Jackson as Lear is truly brilliant. She scythes through the text with absolute ease and is at once utterly powerful and incredibly frail. She has a wonderful sense of self-awareness that even though Lear is going mad, she is not all the way gone yet. Her dealings with Mad Tom and later Gloucester show that although she may be spouting gibberish she is still there behind the eyes.

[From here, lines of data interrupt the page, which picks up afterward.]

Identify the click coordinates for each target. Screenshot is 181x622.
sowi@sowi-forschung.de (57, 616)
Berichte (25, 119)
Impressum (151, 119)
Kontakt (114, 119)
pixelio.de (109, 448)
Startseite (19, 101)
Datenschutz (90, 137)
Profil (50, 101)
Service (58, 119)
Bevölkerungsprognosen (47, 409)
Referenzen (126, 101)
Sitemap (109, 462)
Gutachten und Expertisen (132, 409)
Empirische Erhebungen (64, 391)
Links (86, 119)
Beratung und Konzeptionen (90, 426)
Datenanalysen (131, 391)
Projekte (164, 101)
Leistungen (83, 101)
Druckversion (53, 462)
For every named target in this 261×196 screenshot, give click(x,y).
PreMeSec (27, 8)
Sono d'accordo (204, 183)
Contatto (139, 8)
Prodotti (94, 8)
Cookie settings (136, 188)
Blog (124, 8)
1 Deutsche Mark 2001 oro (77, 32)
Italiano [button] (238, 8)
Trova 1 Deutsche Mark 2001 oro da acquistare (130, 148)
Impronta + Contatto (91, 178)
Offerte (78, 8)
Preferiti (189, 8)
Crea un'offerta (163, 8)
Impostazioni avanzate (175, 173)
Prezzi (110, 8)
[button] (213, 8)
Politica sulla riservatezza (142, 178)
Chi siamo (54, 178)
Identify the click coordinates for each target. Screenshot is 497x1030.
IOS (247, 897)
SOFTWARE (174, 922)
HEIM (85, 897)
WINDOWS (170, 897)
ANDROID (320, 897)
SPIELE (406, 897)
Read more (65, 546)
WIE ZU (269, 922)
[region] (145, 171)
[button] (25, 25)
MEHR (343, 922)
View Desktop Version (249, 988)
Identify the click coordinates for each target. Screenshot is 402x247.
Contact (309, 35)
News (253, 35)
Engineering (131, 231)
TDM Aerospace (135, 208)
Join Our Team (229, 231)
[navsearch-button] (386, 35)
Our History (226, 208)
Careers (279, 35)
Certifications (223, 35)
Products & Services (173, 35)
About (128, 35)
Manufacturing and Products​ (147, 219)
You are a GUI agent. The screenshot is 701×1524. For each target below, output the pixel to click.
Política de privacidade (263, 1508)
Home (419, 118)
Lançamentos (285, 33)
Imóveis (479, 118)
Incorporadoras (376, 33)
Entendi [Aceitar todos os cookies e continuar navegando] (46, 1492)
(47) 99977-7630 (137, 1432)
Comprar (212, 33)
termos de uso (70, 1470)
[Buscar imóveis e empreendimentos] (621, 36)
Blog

The problem with this minimalistic modern-dress production by Deborah Warner (her third time directing the piece) is as though there’s no support for the actors where the staging is concerned. They are left with far too much work to do. It’s hard to place the blame at the feet of the actors as for the most part their storytelling, and their grasp of the text is terrific. My guest for the evening had never seen King Lear before and left angry at the lack of narrative structure. Important, crucial questions like ‘where are we?’ and ‘why are we here?’ go unanswered and it bleeds into the performances as not everyone is on the same page.

 

There is a 20 minute pre-show in which the performers and the technicians ‘set-up’ the stage, sweeping, moping and building it. The set (designed by Warner herself with co-designer Jean Kalman who’s also In charge of the lighting) is a white box and several blue ‘school’ chairs with the projection of act and scene numbers. So we’re on set? Are we in the rehearsal room? And then nothing really changes. It’s left for the actors to sort of fend for themselves, and in this case, some thrive, others sink.